I present you my attempt to demonstrate that $4=0$ :

1) Beginning with the well-known identity $\cos ^{ 2 }{ x } =1-\sin ^{ 2 }{ x }$

2) $\cos { x } ={ (1-\sin ^{ 2 }{ x } ) }^{ 1/2 }$

3) $1+\cos { x } =1+{ (1-\sin ^{ 2 }{ x } ) }^{ 1/2 }$

4) ${ (1+\cos { x } ) }^{ 2 }={ (1+{ (1-\sin ^{ 2 }{ x } ) }^{ 1/2 }) }^{ 2 }$

5) Evaluate $x=\pi$ : ${ (1+\cos { \pi } ) }^{ 2 }={ (1+{ (1-\sin ^{ 2 }{ \pi } ) }^{ 1/2 }) }^{ 2 }$

6) ${ (1-1) }^{ 2 }={ (1+{ (1-0) }^{ 1/2 }) }^{ 2 }$

7) $0=4$

In which step is the first error committed?

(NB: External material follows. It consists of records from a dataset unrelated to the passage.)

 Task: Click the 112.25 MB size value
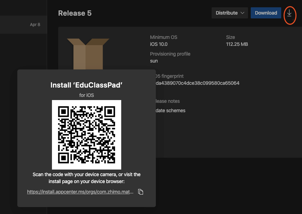pyautogui.click(x=237, y=44)
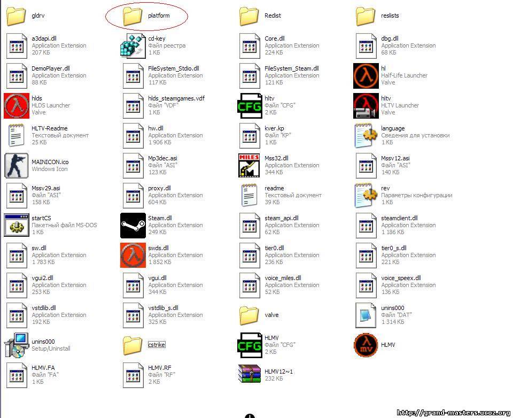This screenshot has width=513, height=418.
Task: Click the HLMV12~1 WinRAR archive
Action: click(250, 374)
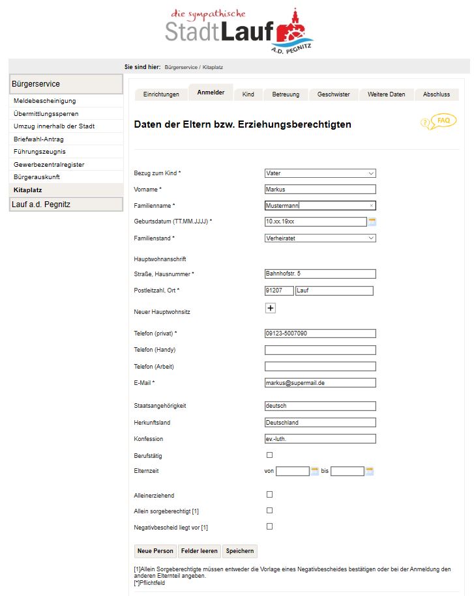Image resolution: width=474 pixels, height=596 pixels.
Task: Go to the Betreuung tab
Action: pos(286,94)
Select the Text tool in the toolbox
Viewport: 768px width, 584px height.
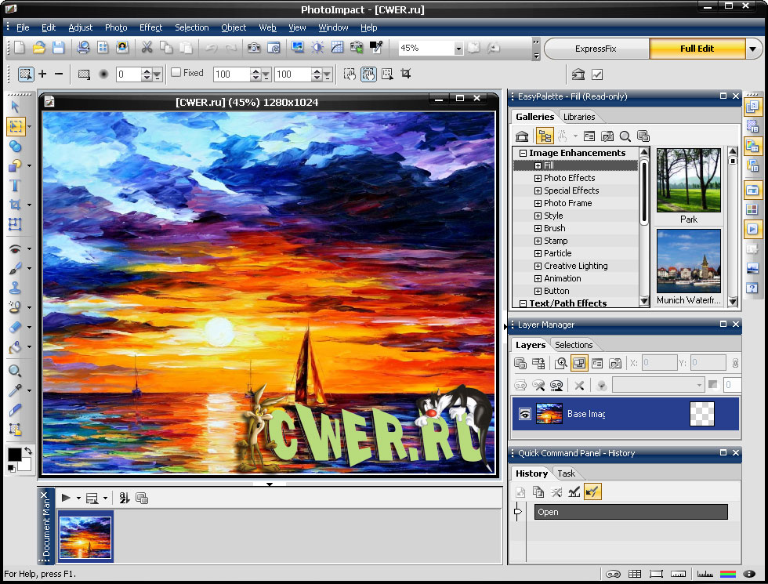14,186
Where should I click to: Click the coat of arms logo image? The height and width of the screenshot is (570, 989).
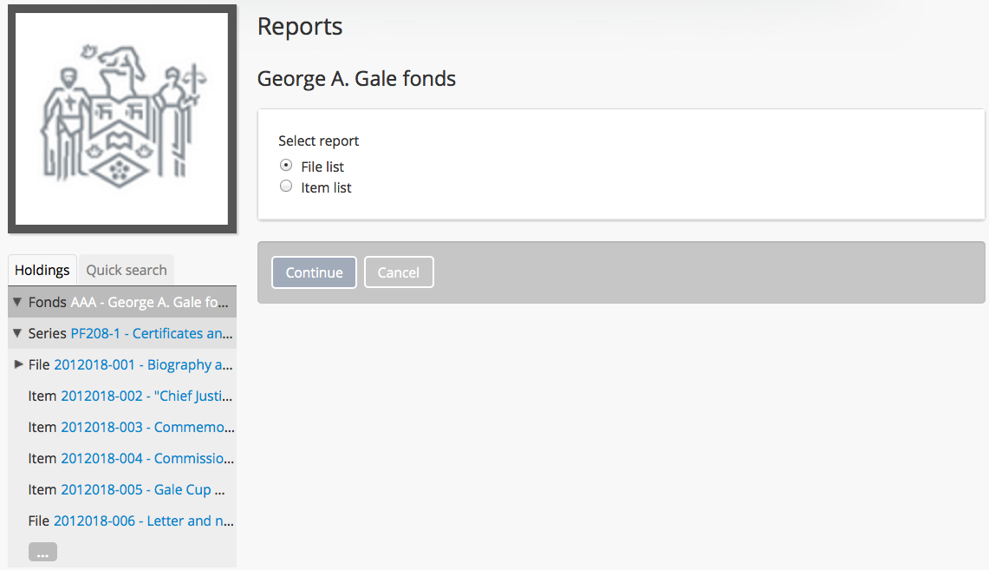(121, 119)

Step 5 Step 1 Step 4 Step 7 Step 3 Step 2 Step 6

1 solution

Alex G
Apr 16, 2016

The formal definition of absolute value is the square root of the square:

$\sqrt{x^2}=|x|$

This should have been applied in step 2.

I didn't bother seeing the other steps, whenever u see a fallacy beginning with squares of numbers, the fallacy is always in the sqrt step.

Vishwash Kumar ΓΞΩ - 4 years, 4 months ago